-------- Records for this task
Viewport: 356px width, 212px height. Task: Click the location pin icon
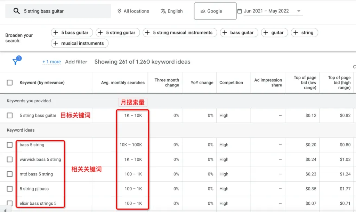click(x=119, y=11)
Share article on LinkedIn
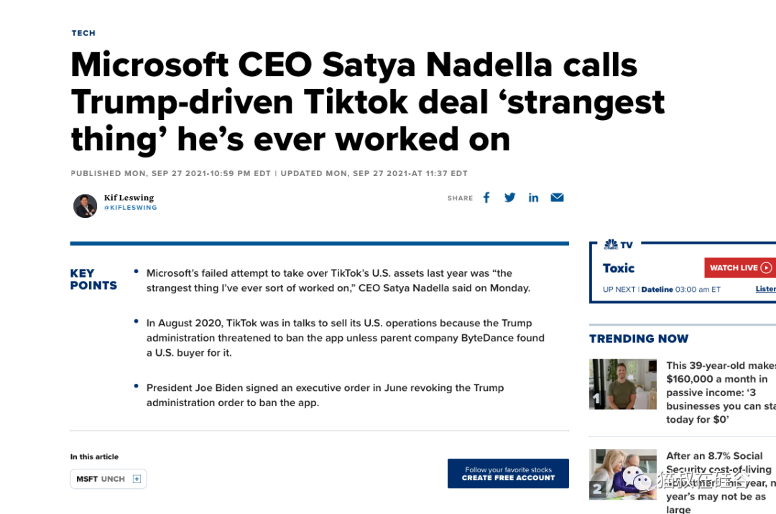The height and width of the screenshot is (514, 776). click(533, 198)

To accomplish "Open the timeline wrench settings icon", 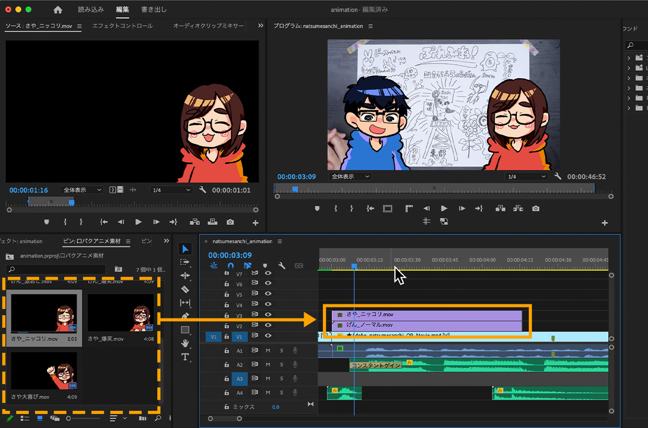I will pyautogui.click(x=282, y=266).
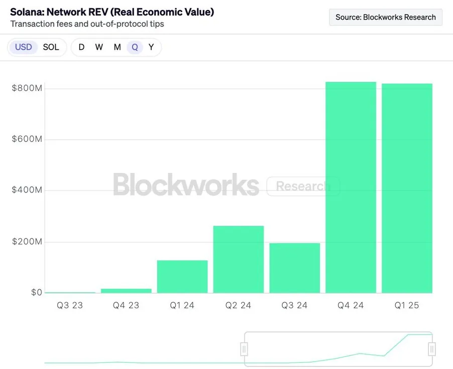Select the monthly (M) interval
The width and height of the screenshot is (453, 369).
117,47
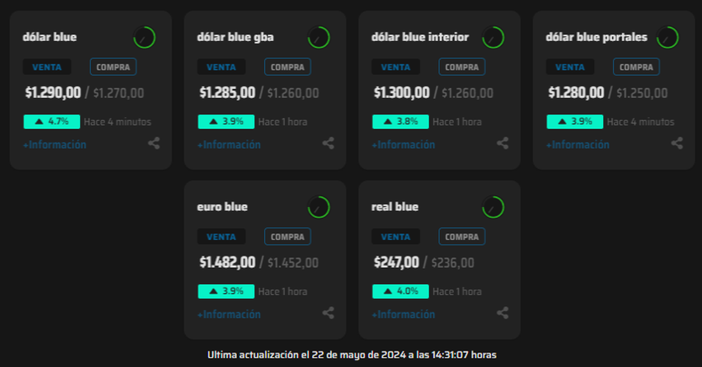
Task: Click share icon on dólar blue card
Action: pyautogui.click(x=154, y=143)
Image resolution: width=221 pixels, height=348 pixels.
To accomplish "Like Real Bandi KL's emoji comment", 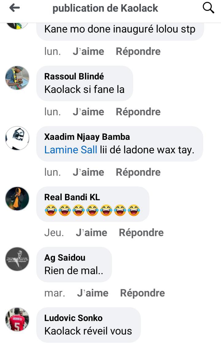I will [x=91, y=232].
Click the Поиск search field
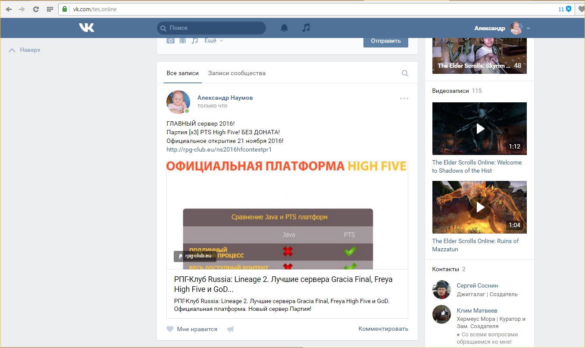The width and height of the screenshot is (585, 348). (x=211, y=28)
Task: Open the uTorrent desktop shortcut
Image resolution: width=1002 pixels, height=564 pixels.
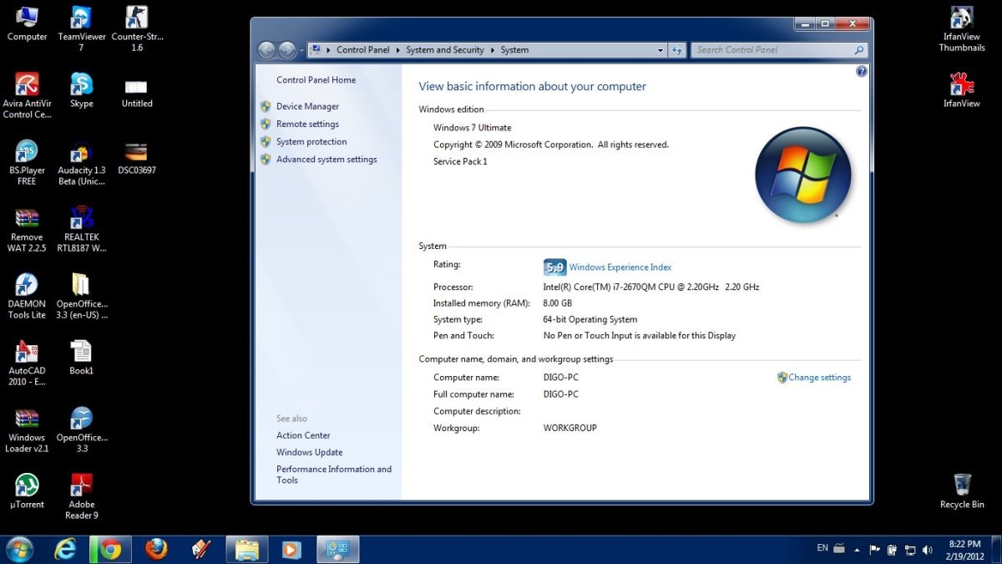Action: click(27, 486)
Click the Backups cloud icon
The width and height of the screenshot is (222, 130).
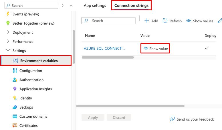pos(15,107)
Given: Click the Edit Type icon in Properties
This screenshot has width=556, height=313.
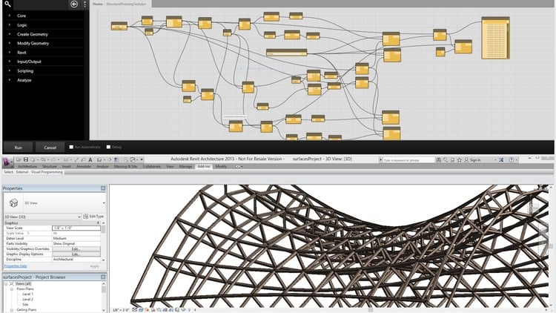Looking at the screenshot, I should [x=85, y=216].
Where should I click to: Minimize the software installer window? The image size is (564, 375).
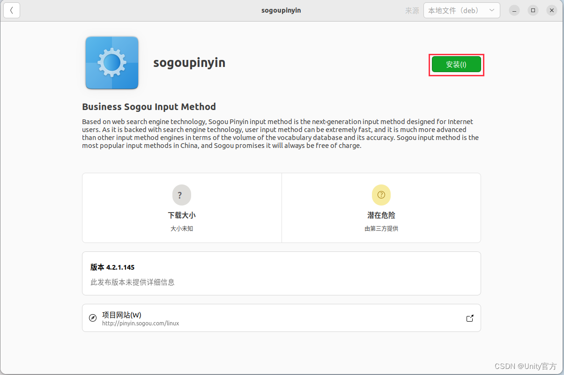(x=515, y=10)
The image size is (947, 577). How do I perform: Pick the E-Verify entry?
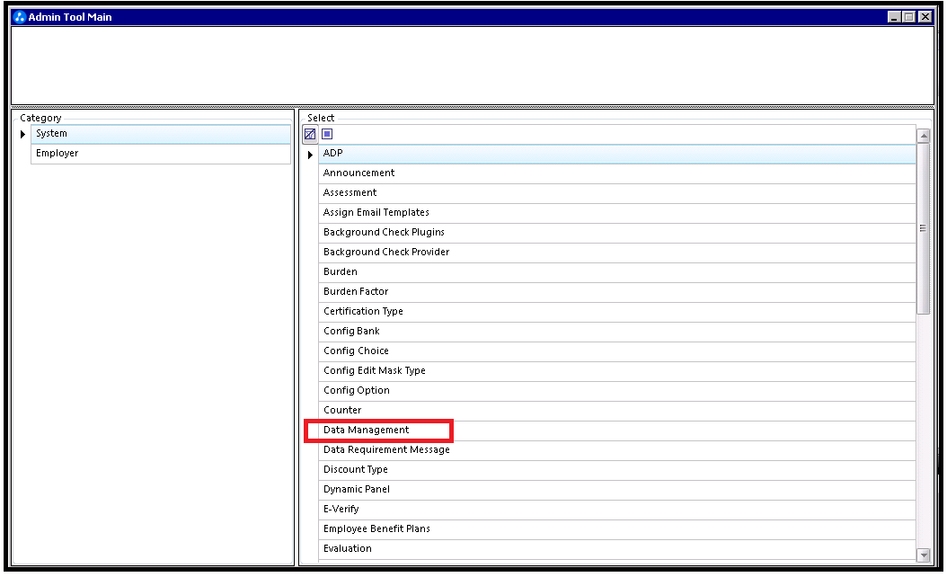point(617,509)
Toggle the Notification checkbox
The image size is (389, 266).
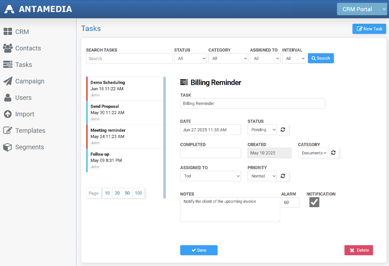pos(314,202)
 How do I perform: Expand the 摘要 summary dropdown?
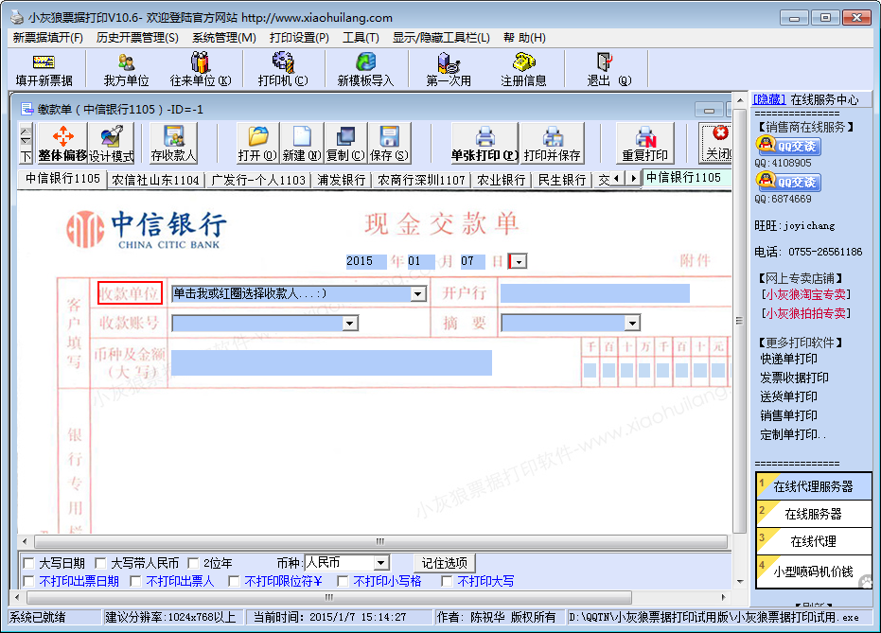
----------------
Problem statement
What is needed is an exact transcription of the lines from the one containing "Click the Backups cloud icon" through the last line of the records above, both included, with no pictures.

Task result
Click the Backups cloud icon
The width and height of the screenshot is (222, 130).
pos(15,107)
Given: Click the Edit Type icon in Properties
This screenshot has width=556, height=313.
Looking at the screenshot, I should [x=85, y=216].
Where should I click to: Minimize the software installer window? The image size is (564, 375).
(x=515, y=10)
The image size is (947, 577). How do I perform: Pick the E-Verify entry?
point(617,509)
Toggle the Notification checkbox
The image size is (389, 266).
pos(314,202)
 How do I perform: Expand the 摘要 summary dropdown?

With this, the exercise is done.